Quizá. Pero nosotros no podemos darnos el lujo de seguir perdiendo el tiempo histórico porque estamos en un nivel de desarrollo material e institucional muy por debajo del estadounidense. Sin embargo, no hay nada que objetivamente nos lleve a suponer que el liderazgo mexicano va a hacer otra cosa que mantener las políticas -o falta de políticas- actuales y que han desembocado en la mediocridad e inseguridad en que hoy nos debatimos.
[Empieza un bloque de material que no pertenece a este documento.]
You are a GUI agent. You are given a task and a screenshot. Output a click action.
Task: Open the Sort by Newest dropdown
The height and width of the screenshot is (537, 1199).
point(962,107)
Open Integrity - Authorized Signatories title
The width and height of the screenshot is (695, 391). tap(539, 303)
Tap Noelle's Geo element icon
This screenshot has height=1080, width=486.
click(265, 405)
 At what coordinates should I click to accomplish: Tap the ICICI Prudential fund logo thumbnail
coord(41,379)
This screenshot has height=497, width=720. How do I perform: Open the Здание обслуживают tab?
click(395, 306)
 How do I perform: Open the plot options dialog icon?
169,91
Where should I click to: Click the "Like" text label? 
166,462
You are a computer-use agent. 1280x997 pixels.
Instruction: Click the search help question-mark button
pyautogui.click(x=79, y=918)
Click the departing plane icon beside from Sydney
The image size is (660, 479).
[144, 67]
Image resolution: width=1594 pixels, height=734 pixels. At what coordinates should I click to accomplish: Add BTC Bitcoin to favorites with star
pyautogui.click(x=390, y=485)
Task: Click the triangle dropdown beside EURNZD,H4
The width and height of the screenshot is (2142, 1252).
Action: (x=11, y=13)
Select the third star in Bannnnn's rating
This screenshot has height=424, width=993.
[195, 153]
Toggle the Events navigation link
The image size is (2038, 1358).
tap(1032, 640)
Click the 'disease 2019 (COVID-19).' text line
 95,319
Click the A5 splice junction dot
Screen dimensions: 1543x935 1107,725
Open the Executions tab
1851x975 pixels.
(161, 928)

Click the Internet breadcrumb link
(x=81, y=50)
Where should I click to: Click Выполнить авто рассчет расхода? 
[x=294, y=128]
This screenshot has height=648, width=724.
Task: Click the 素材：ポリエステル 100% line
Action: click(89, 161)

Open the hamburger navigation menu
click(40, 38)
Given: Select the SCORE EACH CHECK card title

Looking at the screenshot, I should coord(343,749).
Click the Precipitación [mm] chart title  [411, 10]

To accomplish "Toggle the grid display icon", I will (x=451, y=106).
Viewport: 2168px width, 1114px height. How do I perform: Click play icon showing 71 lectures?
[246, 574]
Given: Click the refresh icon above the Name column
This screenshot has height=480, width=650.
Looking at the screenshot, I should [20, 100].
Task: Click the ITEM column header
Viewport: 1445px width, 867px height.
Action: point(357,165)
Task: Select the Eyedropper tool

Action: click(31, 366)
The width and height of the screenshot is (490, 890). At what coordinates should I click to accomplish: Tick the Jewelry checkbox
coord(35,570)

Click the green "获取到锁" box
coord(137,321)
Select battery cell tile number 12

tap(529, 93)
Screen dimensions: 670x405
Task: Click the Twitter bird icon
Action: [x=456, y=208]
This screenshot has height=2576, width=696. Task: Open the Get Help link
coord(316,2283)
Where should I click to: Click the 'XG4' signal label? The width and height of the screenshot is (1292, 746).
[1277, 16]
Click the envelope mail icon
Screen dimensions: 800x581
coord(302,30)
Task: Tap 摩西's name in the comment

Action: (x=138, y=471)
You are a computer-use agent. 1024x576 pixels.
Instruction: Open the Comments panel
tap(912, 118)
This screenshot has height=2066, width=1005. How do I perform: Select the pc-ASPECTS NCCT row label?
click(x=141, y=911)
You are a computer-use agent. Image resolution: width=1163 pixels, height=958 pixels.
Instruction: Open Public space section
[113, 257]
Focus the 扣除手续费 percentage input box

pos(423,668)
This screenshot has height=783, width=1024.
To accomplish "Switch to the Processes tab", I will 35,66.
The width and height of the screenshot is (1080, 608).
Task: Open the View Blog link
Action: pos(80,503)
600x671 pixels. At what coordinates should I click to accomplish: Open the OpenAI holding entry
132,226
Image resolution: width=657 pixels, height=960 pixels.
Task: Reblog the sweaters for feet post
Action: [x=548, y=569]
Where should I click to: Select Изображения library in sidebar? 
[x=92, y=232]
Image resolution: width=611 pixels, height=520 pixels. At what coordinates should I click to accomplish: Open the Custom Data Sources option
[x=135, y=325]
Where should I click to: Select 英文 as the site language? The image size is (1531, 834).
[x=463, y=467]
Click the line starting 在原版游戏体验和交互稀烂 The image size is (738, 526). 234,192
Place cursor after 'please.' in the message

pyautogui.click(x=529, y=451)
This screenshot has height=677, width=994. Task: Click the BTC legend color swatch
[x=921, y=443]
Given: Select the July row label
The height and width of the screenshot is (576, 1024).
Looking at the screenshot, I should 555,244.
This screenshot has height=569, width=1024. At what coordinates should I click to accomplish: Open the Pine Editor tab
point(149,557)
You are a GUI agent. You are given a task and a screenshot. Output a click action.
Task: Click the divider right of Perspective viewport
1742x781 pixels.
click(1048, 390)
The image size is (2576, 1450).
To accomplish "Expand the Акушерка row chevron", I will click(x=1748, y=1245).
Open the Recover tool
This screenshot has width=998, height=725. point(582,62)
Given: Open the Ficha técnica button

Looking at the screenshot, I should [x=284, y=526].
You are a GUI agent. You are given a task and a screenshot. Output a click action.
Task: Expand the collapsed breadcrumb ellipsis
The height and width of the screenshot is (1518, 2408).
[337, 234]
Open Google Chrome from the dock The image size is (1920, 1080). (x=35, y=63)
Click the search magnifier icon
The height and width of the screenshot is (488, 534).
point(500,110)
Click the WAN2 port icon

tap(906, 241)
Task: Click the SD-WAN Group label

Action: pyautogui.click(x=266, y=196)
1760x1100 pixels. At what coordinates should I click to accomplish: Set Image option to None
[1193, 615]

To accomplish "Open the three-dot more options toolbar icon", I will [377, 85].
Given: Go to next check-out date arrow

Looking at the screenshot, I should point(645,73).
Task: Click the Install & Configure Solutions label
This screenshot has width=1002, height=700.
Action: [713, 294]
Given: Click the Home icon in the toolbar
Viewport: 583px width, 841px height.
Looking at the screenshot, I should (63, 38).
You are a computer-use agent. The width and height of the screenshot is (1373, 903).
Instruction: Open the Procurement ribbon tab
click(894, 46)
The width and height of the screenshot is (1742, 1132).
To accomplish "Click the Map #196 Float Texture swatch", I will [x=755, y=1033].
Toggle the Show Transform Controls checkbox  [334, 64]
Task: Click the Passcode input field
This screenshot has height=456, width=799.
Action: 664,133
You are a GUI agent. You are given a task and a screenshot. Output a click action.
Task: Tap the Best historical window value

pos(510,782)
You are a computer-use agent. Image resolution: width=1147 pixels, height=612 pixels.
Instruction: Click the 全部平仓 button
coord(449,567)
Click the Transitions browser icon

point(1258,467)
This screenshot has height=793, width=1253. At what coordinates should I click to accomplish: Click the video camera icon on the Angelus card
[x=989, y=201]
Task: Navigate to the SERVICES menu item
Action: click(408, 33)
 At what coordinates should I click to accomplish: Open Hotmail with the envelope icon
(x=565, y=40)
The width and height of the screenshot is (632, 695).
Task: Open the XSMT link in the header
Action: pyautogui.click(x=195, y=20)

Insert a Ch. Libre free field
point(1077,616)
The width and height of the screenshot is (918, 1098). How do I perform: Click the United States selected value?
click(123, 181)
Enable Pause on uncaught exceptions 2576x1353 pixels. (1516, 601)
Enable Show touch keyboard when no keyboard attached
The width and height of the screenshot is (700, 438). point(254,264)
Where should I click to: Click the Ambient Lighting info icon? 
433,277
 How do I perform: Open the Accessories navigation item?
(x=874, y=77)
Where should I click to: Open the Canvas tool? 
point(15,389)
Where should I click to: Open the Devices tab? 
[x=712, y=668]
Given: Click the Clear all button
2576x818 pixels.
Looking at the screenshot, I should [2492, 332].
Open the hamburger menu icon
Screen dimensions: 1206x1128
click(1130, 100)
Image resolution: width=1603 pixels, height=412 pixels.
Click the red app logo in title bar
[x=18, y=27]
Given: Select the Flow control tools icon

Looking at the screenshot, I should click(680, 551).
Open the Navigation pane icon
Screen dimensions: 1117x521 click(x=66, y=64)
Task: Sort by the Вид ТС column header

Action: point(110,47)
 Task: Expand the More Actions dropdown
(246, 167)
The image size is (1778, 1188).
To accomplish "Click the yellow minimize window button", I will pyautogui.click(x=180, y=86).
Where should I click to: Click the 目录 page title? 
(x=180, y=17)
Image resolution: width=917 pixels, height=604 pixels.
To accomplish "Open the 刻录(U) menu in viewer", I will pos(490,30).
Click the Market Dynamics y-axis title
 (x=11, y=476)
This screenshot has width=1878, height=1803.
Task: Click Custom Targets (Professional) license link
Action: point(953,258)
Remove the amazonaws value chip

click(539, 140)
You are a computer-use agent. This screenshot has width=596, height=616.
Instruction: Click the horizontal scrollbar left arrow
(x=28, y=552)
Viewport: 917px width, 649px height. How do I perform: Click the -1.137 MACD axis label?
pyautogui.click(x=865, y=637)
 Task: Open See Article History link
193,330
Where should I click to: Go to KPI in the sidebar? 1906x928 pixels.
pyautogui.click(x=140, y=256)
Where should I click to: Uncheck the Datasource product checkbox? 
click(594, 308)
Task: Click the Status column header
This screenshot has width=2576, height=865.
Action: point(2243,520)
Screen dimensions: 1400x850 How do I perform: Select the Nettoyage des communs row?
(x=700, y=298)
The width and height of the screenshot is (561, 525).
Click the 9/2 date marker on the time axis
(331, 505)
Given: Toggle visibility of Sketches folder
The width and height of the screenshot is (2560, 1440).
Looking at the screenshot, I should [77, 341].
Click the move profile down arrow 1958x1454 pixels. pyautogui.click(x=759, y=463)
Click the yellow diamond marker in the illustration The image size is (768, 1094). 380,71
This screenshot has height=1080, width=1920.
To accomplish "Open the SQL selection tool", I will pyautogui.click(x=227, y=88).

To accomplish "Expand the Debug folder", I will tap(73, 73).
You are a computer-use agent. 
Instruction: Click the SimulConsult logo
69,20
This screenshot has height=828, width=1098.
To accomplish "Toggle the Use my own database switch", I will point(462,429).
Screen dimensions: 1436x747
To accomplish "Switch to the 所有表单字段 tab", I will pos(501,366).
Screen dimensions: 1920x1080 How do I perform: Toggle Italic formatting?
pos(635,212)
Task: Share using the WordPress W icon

. Las encuestas nos dicen que al final de 2010 una mayoría relativa de los mexicanos no se identifica con ningún partido, pero de los que sí tienen preferencia partidista lo hacen con el PRI (33.9%, según Consulta Mitofsky) y también que es el PRI el partido con menos rechazo. Una explicación de esta resignación de una parte de los mexicanos con el antiguo régimen y su partido -corruptos hasta la médula, pero tenidos por relativamente eficaces en la gestión de esa corrupción- está en el temor sobre el futuro. Para muchos, el pasado ofrece una mala certeza, pero certeza al fin, y un tipo de salida a un presente sin atractivo.
Hoy estamos pagando las consecuencias de que en las elecciones de 2006 se hubiese colocado al miedo como el sentimiento dominante. Cuando tengamos el próximo gran encuentro con las urnas, en 2012, deberíamos escuchar a Thoreau y a Roosevelt, aceptar por experiencia propia que no hay peor actitud para enfrentar el futuro que el miedo, y aprovechar la elección presidencial para abandonar la parálisis y lanzarnos a demandar y buscar, por fin, el cambio de régimen.